The options available for tooth replacement are many and each has its own costs associated with them, but what is the real cost of dental implants? Unlike traditional dentures, they require no glues or adhesives to stay in place and they often last many years if not decades. They also have the advantage of acting very much like a natural tooth and helping to preserve the shape of your face. It seems like more and more is being said about dental implants and their advantages. They are popular for very good reasons. They look and function very much like natural, real teeth, but they are designed to be durable and strong. But how much is this going to cost you?
How much does it cost to get a full mouth of dental implants?On average a full mouth of dental implants only requires four implants per arch, four on top and four on the bottom. These are anchor points on which the arch is placed. Together they hold in place a denture securely and naturally to the gums. The final cost of your bill will often take in factors such as location, the number of dental implants that are required, the materials that are used for the implant and what if anything your dentist needs to do before the surgery. This can be things like tooth extraction, or molds of the teeth. You are also paying for the dentist’s expertise. Be sure that you are going to a reputable and skilled oral surgeon as your oral health impacts the entirety of the rest of your health. Getting a full set of teeth replaced can open the door to greater health. You can enjoy the foods you once enjoyed, speak with ease and clarity, and never worry about your smile again. The cost of more than one implant can range from $3,000 to $30,000, and if you opt for the best of all the available options that could go up as high as $90,000.

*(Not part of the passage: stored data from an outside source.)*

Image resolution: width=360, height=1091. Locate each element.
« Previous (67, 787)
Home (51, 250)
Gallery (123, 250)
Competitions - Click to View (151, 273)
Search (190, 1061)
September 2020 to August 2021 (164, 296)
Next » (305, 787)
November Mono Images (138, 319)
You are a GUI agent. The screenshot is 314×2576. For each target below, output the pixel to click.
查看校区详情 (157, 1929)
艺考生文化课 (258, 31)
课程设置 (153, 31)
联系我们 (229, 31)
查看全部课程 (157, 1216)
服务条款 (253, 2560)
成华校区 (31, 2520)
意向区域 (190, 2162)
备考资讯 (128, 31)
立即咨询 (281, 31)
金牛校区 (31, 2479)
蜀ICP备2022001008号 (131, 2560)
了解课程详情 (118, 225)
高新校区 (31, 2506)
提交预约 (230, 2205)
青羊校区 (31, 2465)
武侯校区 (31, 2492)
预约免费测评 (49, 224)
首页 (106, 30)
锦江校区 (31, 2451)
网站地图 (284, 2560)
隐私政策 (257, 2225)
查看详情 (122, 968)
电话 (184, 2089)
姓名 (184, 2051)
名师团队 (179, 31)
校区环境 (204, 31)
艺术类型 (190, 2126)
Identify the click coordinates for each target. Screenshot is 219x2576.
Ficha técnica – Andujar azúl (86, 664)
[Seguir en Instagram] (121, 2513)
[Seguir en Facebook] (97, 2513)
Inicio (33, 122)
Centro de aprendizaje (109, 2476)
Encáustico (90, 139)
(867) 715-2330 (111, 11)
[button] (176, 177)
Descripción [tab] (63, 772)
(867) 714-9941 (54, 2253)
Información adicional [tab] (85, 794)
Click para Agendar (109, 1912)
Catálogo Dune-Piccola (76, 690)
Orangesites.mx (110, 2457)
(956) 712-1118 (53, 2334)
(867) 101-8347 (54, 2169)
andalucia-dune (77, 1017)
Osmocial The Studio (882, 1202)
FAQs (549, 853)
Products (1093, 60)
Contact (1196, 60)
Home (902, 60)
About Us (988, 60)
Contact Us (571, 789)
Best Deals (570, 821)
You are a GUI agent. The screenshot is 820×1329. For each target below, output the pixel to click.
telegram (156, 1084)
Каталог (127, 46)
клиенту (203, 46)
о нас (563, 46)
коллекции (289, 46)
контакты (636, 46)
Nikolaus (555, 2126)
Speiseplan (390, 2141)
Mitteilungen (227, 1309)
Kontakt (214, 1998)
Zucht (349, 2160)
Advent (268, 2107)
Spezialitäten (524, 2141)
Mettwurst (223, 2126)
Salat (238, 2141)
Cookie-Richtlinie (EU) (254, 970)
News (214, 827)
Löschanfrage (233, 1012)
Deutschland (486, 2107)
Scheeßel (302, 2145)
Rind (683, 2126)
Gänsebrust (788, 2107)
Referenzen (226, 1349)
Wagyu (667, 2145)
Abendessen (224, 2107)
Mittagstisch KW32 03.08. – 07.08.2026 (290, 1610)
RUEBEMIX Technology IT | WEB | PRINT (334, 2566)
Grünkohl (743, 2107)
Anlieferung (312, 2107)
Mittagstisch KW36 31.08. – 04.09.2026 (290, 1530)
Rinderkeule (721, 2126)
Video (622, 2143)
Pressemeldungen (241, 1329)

How much does a dental implant cost for one tooth?Getting a dental implant can cost roughly anywhere between $1500 to $6,000 including the cost of the office visits, any x-rays, any anesthesia, and any other associated costs. As with getting a full mouth of implants, the cost is directly related to the location, materials, and any prior procedures that will be required to be done. While this may seem like a large investment, remember that you aren’t paying for just a quick and simple fix. You are investing in your future health and livelihood. Being able to eat good, healthful foods is going to impact your ability to live a full and healthy life. If you are missing a tooth, you can not only impact your health by not being able to chew the foods you love and need, but your appearance will change as well. The jawbone will naturally recede if there is no tooth root to encourage the bone to grow. This means your face shape will change over time. A dental implant will save you that shift in appearance by being anchored directly into the jawbone. This allows it to act as a natural tooth and it will bond directly to the bone. This creates a stable and secure base for the implant crown.
How much does insurance pay for dental implants?Often insurance will cover the cost of dental implants if they are being implanted for a medical need. If it is considered a cosmetic surgery then many insurance companies will not cover the cost of dental implants. It is important to check with your dental insurance to see what they will cover and what costs you can expect to have to cover for the surgery, visits and other aspects of the service. Sometimes only portions or parts of the dental implant procedure will be covered, such as the initial consultation, office visits and more. Call your insurance as soon as you are considering to get dental implants and you may save yourself a ton of money. Some Medicare Advantage plans may include dental implants, so it is important to know what your coverage will and will not include.
Why do dental implants cost so much?One of the reasons why dental implants can be so costly is that they are not a single procedure, but require seeing a dentist or oral surgeon multiple times in order to check on your progress and provide consultations. Here is a very basic breakdown of what you can expect to do if you are planning on getting a dental implant:
- Consultation. During the consultation, your dentist will check your mouth, get x-rays, and give a diagnosis of the condition of your teeth, gums, and jawbone. This is important to determine if you are a good candidate for implants. If you want to proceed with the implant surgery, your dentist will then take a mold of your mouth to be used in the creation of the implant.
- The setting of the implant. The implant surgery itself generally consists of the dentist or oral surgeon drilling a small hole into the jawbone and inserting the implant. You sometimes will get a temporary tooth after this procedure.
- The Abutment and Crown placement. After your gum and jaw have healed from the insertion of the implant base, an abutment is placed. This basically provides a surface for the permanent crown to be fixed on to. Sometimes the crown is placed after a period of more healing depending on the needs of the patient.